◆ Aim ◆
Rescale the click coordinates in the answers by multiplying each by 0.6 and rounding to whole numbers, with halves rounded up. Reproduce only the lines from the start of the records through the line holding "I will 330,17.", both included, with the requests and all other numbers left unchanged.

◆ Stored data ◆

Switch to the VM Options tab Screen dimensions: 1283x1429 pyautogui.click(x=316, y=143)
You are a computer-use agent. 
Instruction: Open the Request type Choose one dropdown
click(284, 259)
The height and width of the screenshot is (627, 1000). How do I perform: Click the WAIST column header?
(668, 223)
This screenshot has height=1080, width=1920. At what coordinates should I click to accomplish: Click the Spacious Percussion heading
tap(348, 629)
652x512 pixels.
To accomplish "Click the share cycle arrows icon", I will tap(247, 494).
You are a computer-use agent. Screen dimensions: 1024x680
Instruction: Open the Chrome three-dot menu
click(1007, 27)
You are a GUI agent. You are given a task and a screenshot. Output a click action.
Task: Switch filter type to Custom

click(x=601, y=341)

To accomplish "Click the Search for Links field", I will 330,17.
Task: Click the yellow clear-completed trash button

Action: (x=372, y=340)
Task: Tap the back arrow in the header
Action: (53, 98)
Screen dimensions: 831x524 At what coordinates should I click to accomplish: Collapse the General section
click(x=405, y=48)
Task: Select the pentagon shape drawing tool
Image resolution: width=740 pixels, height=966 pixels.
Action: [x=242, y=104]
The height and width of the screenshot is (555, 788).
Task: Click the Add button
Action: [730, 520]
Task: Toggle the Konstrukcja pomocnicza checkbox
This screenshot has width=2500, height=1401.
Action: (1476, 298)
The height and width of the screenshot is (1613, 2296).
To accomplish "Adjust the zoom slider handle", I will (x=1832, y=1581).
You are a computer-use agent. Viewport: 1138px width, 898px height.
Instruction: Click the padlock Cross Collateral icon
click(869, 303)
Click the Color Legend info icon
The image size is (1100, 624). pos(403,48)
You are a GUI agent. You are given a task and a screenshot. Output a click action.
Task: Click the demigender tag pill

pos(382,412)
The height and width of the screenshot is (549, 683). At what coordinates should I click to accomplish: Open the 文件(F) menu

◆ Task result ◆
Switch to the VM Options tab Screen dimensions: 1283x1429 pyautogui.click(x=190, y=86)
You are a computer-use agent. 
Instruction: Open the Request type Choose one dropdown
click(170, 155)
The height and width of the screenshot is (627, 1000). How do I perform: Click the WAIST column header?
(401, 134)
This screenshot has height=1080, width=1920. At what coordinates should I click to accomplish: Click the Spacious Percussion heading
tap(209, 377)
652x512 pixels.
To accomplish "Click the share cycle arrows icon", I will tap(148, 296).
You are a computer-use agent. Screen dimensions: 1024x680
Instruction: Open the Chrome three-dot menu
click(604, 16)
You are a GUI agent. You are given a task and a screenshot. Output a click action.
Task: Switch filter type to Custom

click(x=361, y=205)

To accomplish "Click the Search for Links field", I will 198,10.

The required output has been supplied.